2) С государством, которое стремится только демонстрировать свою мощь, Запад может сотрудничать, но это нельзя назвать партнерством.
3) На Западе нет единодушия в оценке сегодняшней России. Есть голоса, говорящие о том, что Россия уже приближается к демократии, и голоса, считающие это приближение имитацией. Хотя последние голоса доминируют, но многие политики не хотят видеть реального положения вещей - как в психоанализе, мы не замечаем именно того, чего не хотели бы замечать.
4) Какая из позиций победит, зависит от шагов самой России. Последнее выступление президента Путина в Мюнхене и размещение вооружения в Калининградской области и созданный этим образ "сердитой России" произвели глубокое впечатление на Европу, причем на представителей обеих позиций. Одни говорят, что сейчас партнерство с Россией особенно важно - аргументом в их пользу являются неумные шаги президента США по размещению элементов системы PRO в Польше и Чехии. Возникающий негативный образ США перекрывает и вытесняет негативный образ России. Представители другого подхода тоже воспринимают образ "сердитой России" как подтверждение своих взглядов. Как может Кремль, спрашивают они, который говорит о партнерстве с Западом, угрожать этому самому Западу размещением на его пороге ядерного оружия?
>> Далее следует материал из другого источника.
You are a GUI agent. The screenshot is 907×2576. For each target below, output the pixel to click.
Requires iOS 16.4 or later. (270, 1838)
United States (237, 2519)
Или демонстрировать понимание попыток Запада провести газовую диверсификацию и одновременно делать все, чтобы сорвать эти попытки? Это партнерство только на словах. Общественность Запада стала относиться к России с еще большим скептицизмом. Они ссылаются и на такие факты, как заявление министра Лаврова о том, что Россия не относится к западной цивилизации. Из высказываний господина Суркова вытекает вывод, что России Запад нужен только для того, чтобы взять у него передовые технологии, которые позволят России стать конкурентоспособной в мировой экономике. Вывод, к которому многие пришли в Европе, звучит так: Россия принимает партнерство с Западом там, где речь идет об ее интересах, и отвергает его, когда речь идет о взаимных интересах.
5) В отношениях России с Западом отсутствуют два важных элемента партнерства: доверие и ответственность. Из-за этого партнерство остается скорее желанием, чем действительностью.
Андрей Пионтковский признался, что, слушая предыдущих выступавших, трижды менял план своего предполагаемого выступления.
"Здесь собралась аудитория, в которой очень легко хвалить Запад и критиковать российскую власть. Но легко представить другую - многомиллионную телевизионную аудиторию, в которой мастера телекультуры ожесточенно критикуют Запад и в восторженном стиле отзываются обо всех действиях российской власти. Это хороший повод подумать о том, что данная дилемма - поддерживать или не поддерживать, критиковать или не критиковать - задает неадекватную стратегической ситуации систему координат. А существует система координат совершенно другая. Она была продемонстрирована человеком, которого я критикую больше, чем многие сидящие в зале, - Владимиром Владимировичем Путиным в 2001-2002 годах, когда я, между прочим, довольно активно поддерживал определенные его внешнеполитические шаги.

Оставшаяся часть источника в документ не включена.